Advocates cite lack of transparency in change to Medicare drug payment for brand names

A change that may affect more than 1,000,000 people on Medicare purchasing brand name rather than generic drugs is being criticized by advocates and a letter was sent to Medicare asking them to "halt the marketing of plans that require the extra charge". If that isn't done, they want the web site changed to reflect how much those enrolled in plans would pay.
via USATOday.com

More than 1 million people in the Medicare drug program next year will pay almost the full price for certain brand-name drugs when they choose them over generics — a move that advocates for patients say is not clearly spelled out by the government nor insurers.

For hundreds of targeted drugs, patients will pay a standard co-payment. They also will pay the difference in price between the brand- name medicine and the generic.

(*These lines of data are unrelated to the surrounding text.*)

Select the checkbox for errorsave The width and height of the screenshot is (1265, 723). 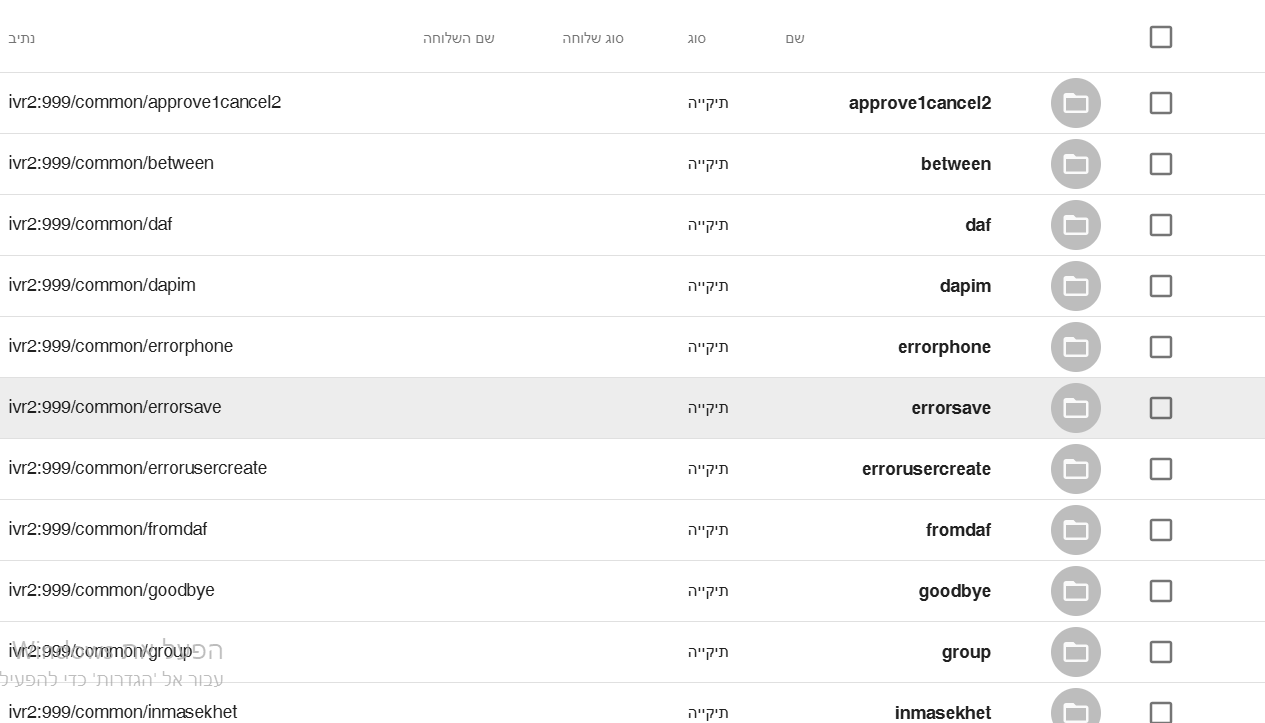coord(1160,408)
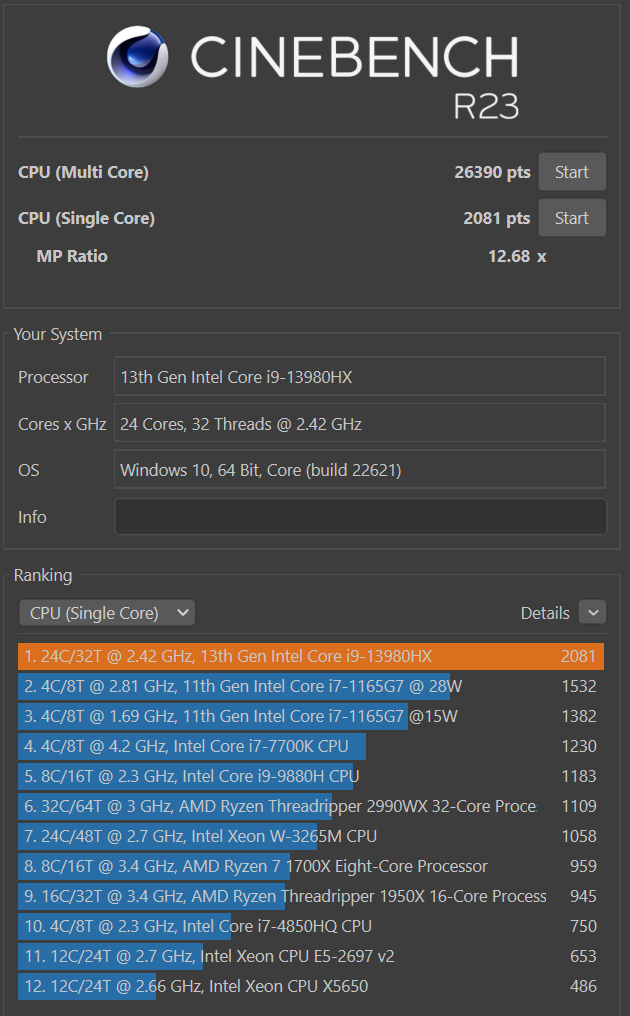Image resolution: width=630 pixels, height=1016 pixels.
Task: Click the OS information field
Action: [360, 470]
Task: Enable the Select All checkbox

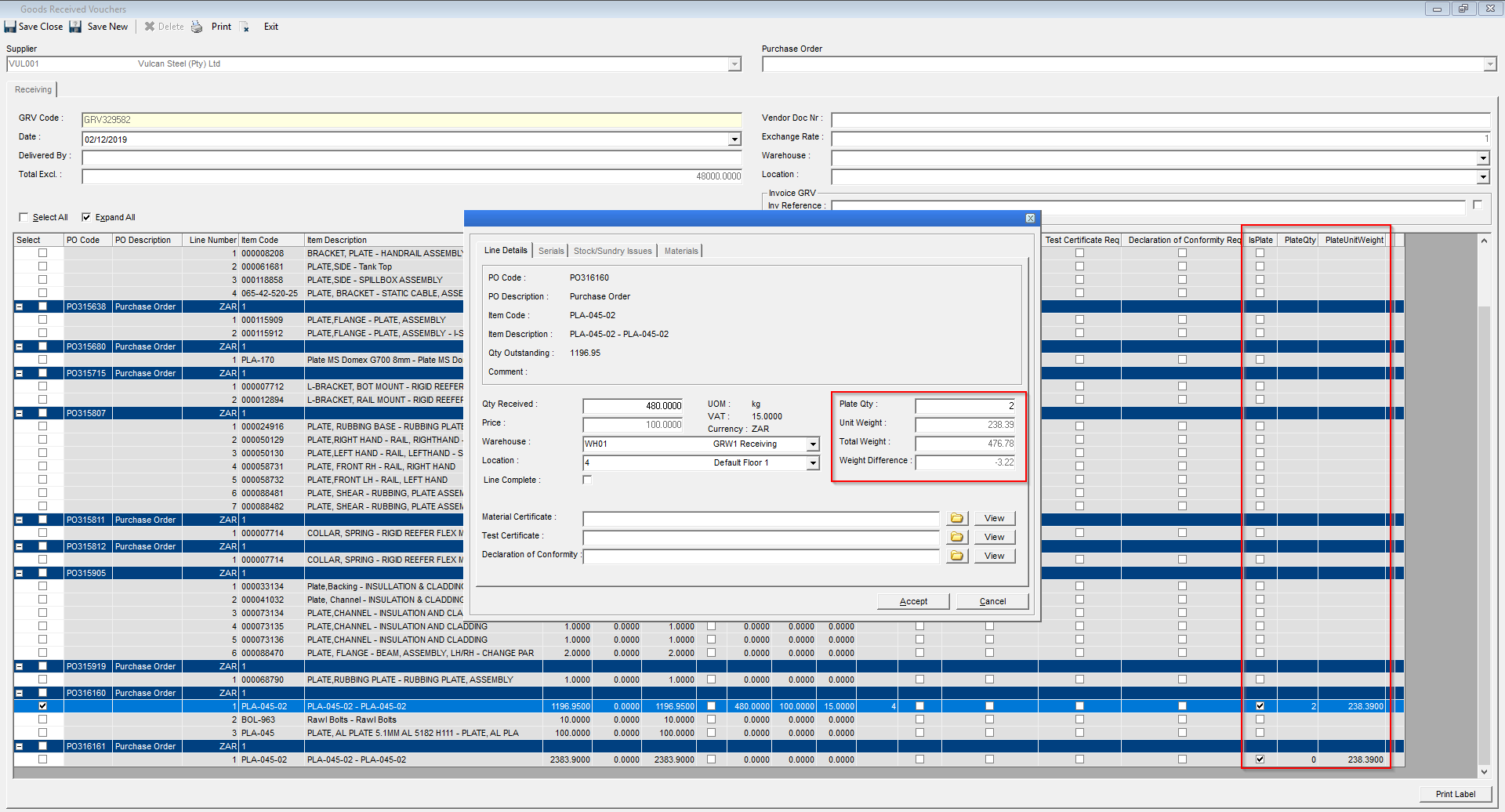Action: [x=24, y=218]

The practice in Medicare mirrors similar efforts in job-based insurance.

Medicare says about 10% of insurers will use the extra charge next year.
...
Jeffrey Kelman, a chief medical officer for Medicare, says enrollees have not complained about the extra fees, which don't apply to patients eligible for the low-income subsidy. Doctors can seek an exception to the charges for patients who can't take generics for medical reasons. He says Medicare is working on a "fix" for the website.

2 comments:

Anonymous said...

Even aside from the problem of not fully disclosing the extra expense that certain patients might need to incur, such a policy strikes me as discriminatory toward patients who may sometimes have a genuine *need* for brand name versions of certain medications rather than generics. It's not always a knee jerk snobbish preference for the "original" drug or a mindless prejudice against generics. Brand name and generic versions are not always automatically interchangeable.

My partner has epilepsy. Back when she was taking dilantin, we found that she *always* had more seizures (both petit mal and grand mal) on the generic version of dilantin, but these went away on the brand name version. She had a genuine *need* for brand name dilantin because the generic version just wasn't cutting it. (She's on a different set of meds now, for unrelated reasons. If there is a difference between generic and brand name for those then the distinction is not as clear. But it was very marked and unmistakable with Dilantin.) If a doctor and patient has come to a reasoned decision based on observed responses that the patient NEEDS (not just randomly prefers) the brand name version of a particular medication then they should not be automatically forced to pay more.: a patient can't help if their physiology just happens to respond to one medication but doesn't to another that is supposed to be similar (but actually isn't).

Ruth said...

You make many good points in your comment. I'm always concerned whenever changes like this are made to the drug plans on Medicare because so many of those who most need medications may already be budgeting in a way that forces them to decide between food and medication.